#### [Items from a data source]
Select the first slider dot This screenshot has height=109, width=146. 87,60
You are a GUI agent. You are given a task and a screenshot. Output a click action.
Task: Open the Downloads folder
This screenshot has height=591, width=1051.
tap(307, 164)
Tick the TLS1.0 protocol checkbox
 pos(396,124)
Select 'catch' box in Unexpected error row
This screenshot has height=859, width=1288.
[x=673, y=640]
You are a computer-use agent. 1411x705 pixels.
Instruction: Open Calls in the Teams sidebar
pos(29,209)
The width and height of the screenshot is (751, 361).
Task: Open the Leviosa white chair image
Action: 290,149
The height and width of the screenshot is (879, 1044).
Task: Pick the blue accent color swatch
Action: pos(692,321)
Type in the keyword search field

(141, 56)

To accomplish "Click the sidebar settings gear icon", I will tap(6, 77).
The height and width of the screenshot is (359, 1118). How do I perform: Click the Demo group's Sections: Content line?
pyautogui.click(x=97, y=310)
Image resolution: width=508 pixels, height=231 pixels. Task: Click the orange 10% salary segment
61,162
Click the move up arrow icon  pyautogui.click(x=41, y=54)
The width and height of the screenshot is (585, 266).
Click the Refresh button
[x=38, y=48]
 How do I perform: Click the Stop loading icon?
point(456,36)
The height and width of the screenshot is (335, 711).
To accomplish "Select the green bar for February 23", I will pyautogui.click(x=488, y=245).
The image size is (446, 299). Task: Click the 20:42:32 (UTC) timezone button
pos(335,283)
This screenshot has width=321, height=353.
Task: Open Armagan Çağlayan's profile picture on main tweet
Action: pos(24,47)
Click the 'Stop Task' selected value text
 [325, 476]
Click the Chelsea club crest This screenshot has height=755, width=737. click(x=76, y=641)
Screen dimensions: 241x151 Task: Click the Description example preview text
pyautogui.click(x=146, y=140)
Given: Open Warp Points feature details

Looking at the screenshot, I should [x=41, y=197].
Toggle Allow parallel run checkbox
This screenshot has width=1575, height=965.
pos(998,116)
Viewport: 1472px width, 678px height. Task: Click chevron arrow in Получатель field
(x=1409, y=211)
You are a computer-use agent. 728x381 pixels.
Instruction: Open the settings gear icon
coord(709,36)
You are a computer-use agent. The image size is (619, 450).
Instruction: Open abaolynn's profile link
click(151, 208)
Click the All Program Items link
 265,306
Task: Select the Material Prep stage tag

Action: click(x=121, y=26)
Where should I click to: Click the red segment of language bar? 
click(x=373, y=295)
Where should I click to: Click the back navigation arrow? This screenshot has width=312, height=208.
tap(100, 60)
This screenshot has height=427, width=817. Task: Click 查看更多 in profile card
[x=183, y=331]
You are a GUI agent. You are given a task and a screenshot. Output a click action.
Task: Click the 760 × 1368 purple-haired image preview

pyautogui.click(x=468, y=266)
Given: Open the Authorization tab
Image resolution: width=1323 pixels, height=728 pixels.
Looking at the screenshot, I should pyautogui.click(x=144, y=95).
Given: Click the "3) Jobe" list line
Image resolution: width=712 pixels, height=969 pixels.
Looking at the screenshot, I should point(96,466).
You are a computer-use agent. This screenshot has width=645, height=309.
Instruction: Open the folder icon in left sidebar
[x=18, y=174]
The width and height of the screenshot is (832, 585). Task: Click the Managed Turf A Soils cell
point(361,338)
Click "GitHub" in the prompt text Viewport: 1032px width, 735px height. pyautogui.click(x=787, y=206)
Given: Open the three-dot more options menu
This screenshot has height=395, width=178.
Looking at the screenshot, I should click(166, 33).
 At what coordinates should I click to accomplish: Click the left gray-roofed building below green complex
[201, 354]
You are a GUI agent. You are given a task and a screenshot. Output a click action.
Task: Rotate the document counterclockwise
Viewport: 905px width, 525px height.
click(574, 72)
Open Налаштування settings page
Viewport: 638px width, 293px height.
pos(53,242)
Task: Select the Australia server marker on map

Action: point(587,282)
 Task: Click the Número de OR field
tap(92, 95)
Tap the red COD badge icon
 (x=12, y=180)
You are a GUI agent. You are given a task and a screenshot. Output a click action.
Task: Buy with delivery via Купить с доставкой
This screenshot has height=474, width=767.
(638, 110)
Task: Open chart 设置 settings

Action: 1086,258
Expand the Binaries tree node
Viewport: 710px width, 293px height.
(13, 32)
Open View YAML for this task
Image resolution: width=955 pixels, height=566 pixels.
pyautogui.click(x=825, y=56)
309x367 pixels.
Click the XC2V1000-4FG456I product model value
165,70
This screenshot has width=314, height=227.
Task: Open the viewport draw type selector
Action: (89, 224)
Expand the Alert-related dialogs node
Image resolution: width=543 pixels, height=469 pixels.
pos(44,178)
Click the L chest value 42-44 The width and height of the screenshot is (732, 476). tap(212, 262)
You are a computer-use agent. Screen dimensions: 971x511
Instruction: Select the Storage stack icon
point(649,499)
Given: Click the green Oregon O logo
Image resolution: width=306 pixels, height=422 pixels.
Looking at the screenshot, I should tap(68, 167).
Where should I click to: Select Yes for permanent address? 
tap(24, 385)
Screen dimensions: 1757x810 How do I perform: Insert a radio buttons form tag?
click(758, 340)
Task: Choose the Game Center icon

#### [Assignment]
Please transcribe exactly the lines above from the line that has "Task: Select the Australia" up to and including the line that has "Open View YAML for this task"; no other line belongs in the answer.

#### [Exercise result]
Task: Select the Australia server marker on map

Action: point(587,282)
 Task: Click the Número de OR field
tap(92, 95)
Tap the red COD badge icon
 (x=12, y=180)
You are a GUI agent. You are given a task and a screenshot. Output a click action.
Task: Buy with delivery via Купить с доставкой
This screenshot has height=474, width=767.
(638, 110)
Task: Open chart 设置 settings

Action: 1086,258
Expand the Binaries tree node
Viewport: 710px width, 293px height.
(13, 32)
Open View YAML for this task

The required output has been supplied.